#### [Work to complete]
Please put the part of the listing that opens with the line containing "is (623, 768)." and runs through the end of the listing into a numbered list, skipping blank lines and leaving out the pictures.

#### [Records for the exercise]
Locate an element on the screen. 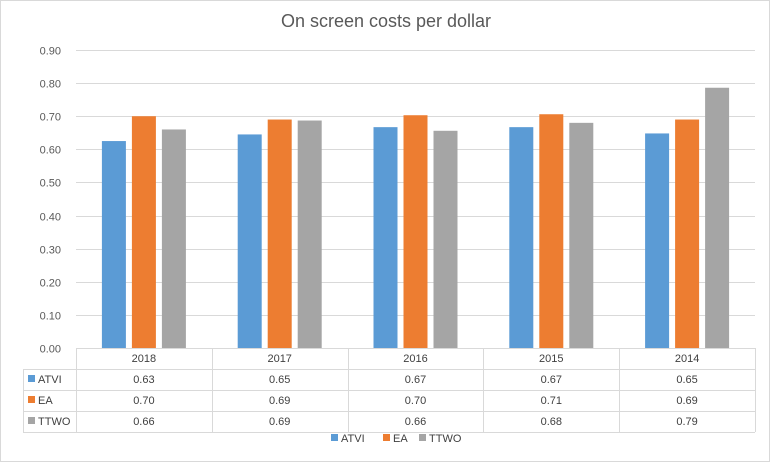 This screenshot has width=770, height=468. bar-atvi-2018 is located at coordinates (114, 244).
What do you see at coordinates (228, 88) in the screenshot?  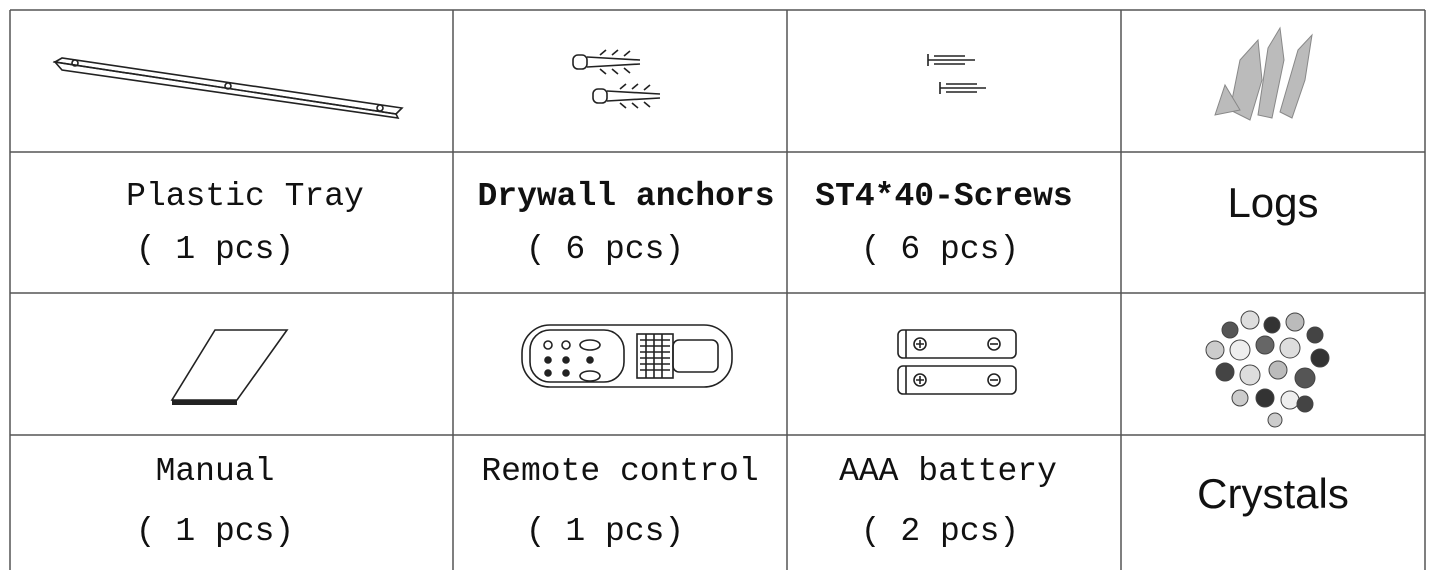 I see `tray-illustration` at bounding box center [228, 88].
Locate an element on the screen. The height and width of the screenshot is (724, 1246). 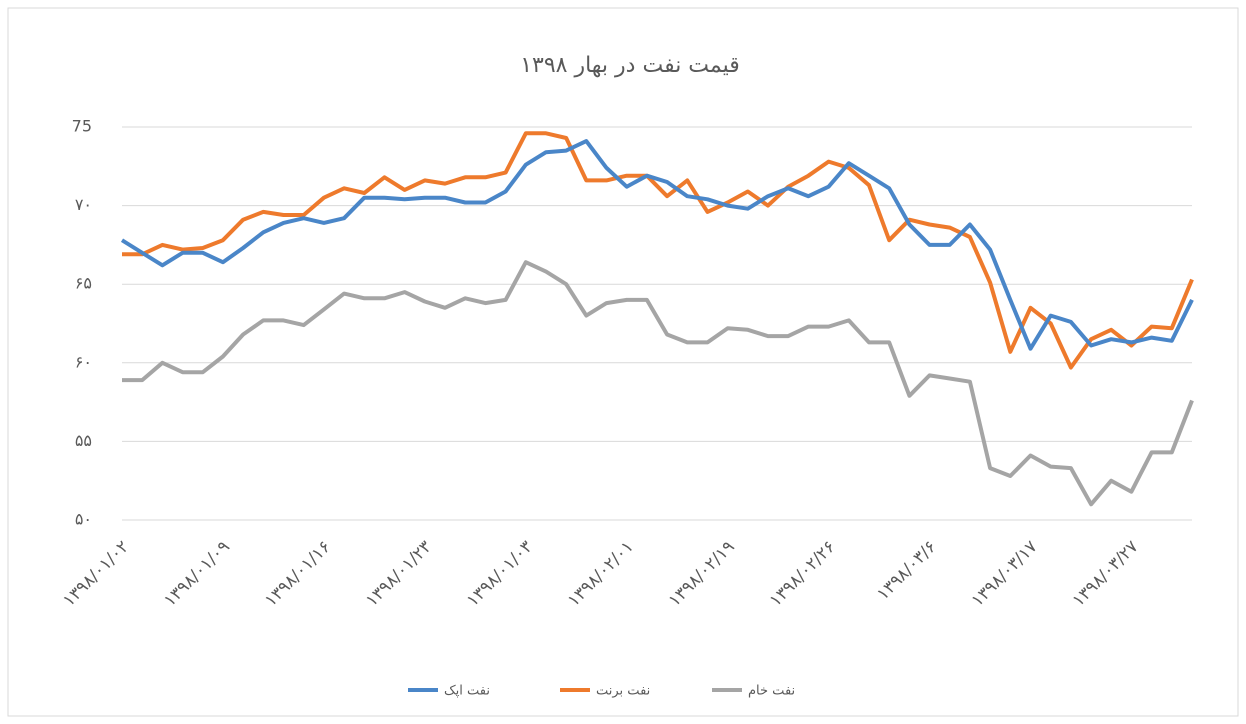
y-tick-label: ۶۰ is located at coordinates (84, 362).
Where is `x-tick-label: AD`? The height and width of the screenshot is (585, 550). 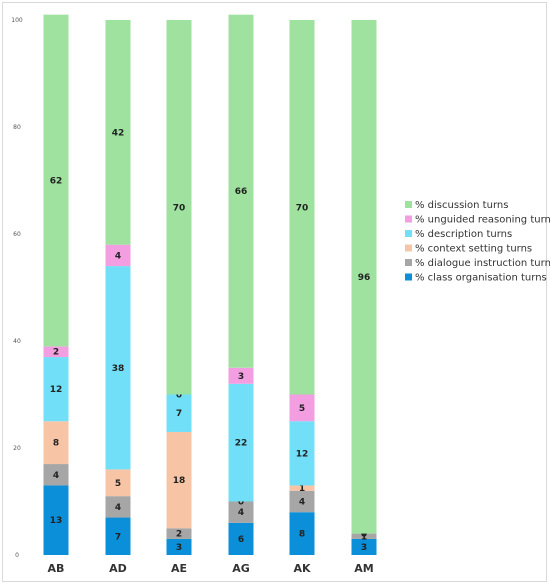 x-tick-label: AD is located at coordinates (118, 568).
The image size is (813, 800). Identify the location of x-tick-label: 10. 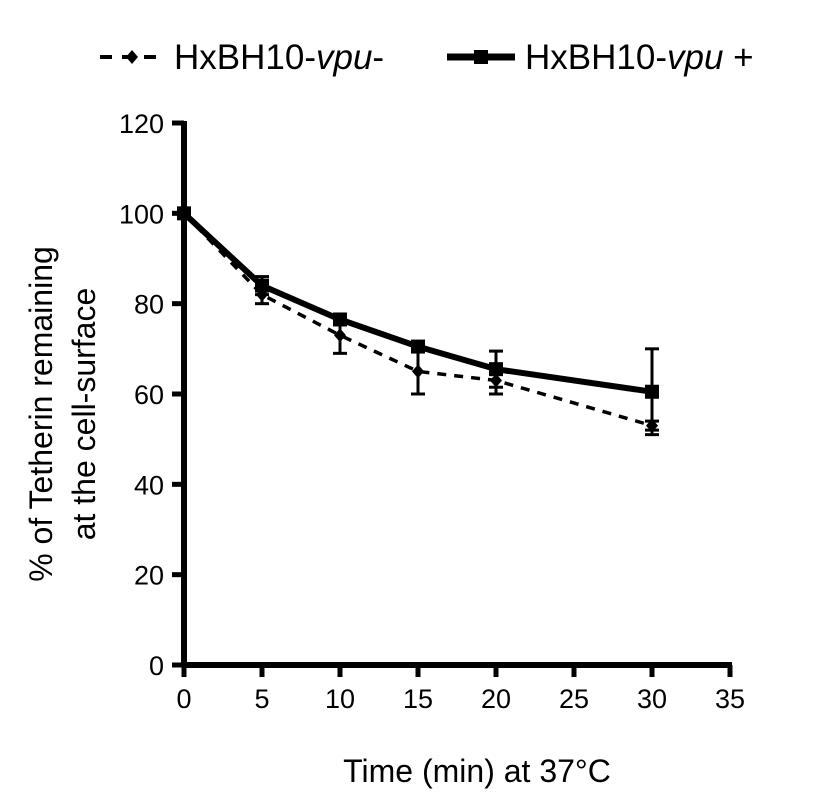
(340, 699).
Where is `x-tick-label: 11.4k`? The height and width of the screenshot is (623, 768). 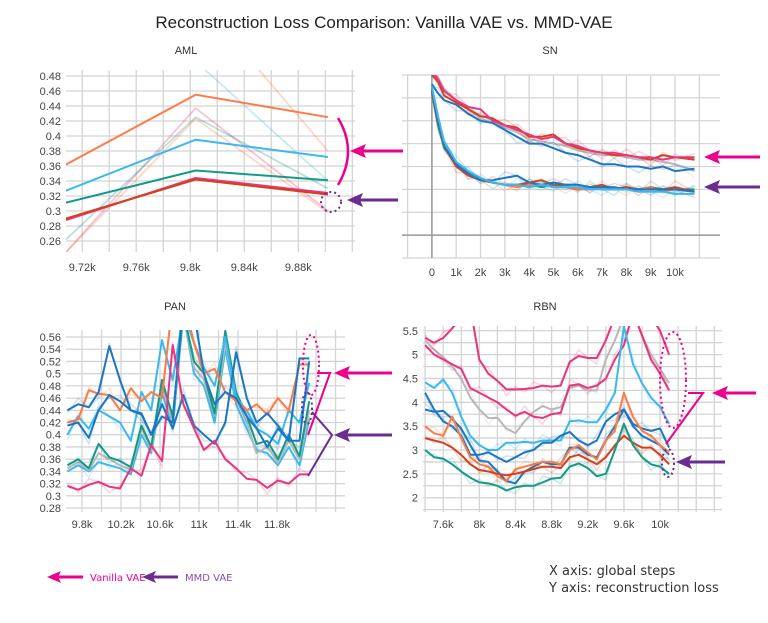
x-tick-label: 11.4k is located at coordinates (238, 525).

#### [Response to the exercise]
1. Where is `x-tick-label: 11.4k`? The height and width of the screenshot is (623, 768). 
2. x-tick-label: 11.4k is located at coordinates (238, 525).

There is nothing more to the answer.